Why User Research is important for Startups?

Be smarter than 90% of startups

Here is the number 1 reason why we do Lean UX: We want to build a product that people will buy and use. Currently 9 out of 10 startups fail. A study by CB Insights indicates that most startups build a product with no market need. These startups fail to understand their customers and market, and end up building a product that people don’t want. As a result, these startups struggle to get revenue, and eventually run out of money.

With Lean UX, we engage with our customers, and potential customers, to build great products that provide high value and customer delight.

It is not enough to build a product based on the assumption of what we think is great. The only way to build a great product is to spend time with our customers to learn about their problems, needs and wants. We do this with user research. Listening to and observing our customers is the basis to building any successful business.

Forget traditional user research!

As a startup, forget traditional user research! It’s complex, costs insane amounts of money, and is followed by several months design and usability testing before anything is built. Instead, let’s make use of the Lean UX approach where we build fast, measure smart, learn quickly and iterate on an ongoing basis.

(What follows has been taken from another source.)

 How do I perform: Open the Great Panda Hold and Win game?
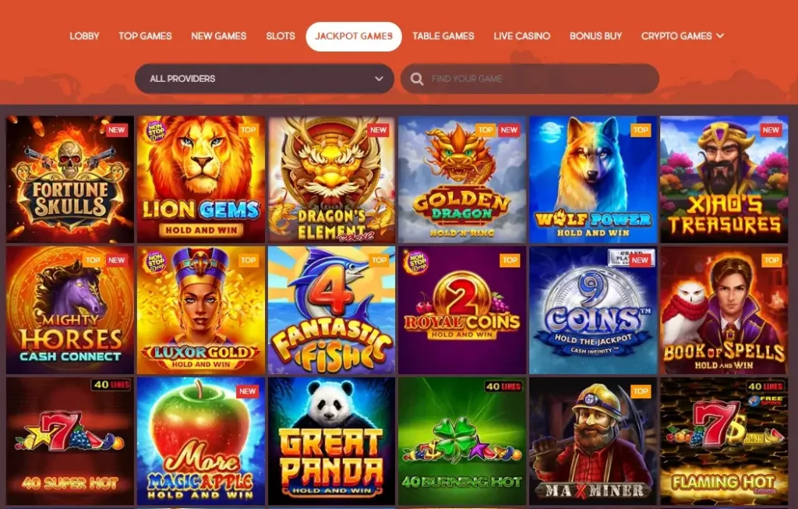tap(332, 440)
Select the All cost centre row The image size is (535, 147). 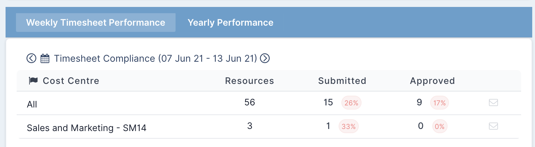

User research for startups means to start with a few lightweight experiments to test our product hypothesis – which is the assumption that we make on how to solve our customer’s problem with a product or feature. With Lean UX, we keep iterating and pivoting until we find something that people want to buy.

At the beginning, there was the problem (not the idea)

Our startup journey begins with us being exposed to a problem we have, a friend has, someone we know has, or that we read or hear about. But hold on! How do we actually know that we came across a problem that is shared by many people? How do we actually know the problem is big enough that people will pay for the solution? And, how do we actually know that our product idea is solving the problem and is solving it well?

So before we build anything, let’s validate the problem.

The internet is a fantastic tool to find out about potential competitors, about a potential market size and so on. However, we’re still in the process of validating our problem. In most cases, research online is a great starting point to get an initial understanding if the problem exists for people, but to identify if the problem is severe enough that people would pay for the solution, we need to spend time with our potential customers to get to know them and to understand their pain points.

By doing user interviews, we speak directly to our future customers. It enables us to gather highly qualitative research to answer following questions: Who are these people? How do they behave? What problems do they struggle with? And, how do they currently solve their problems?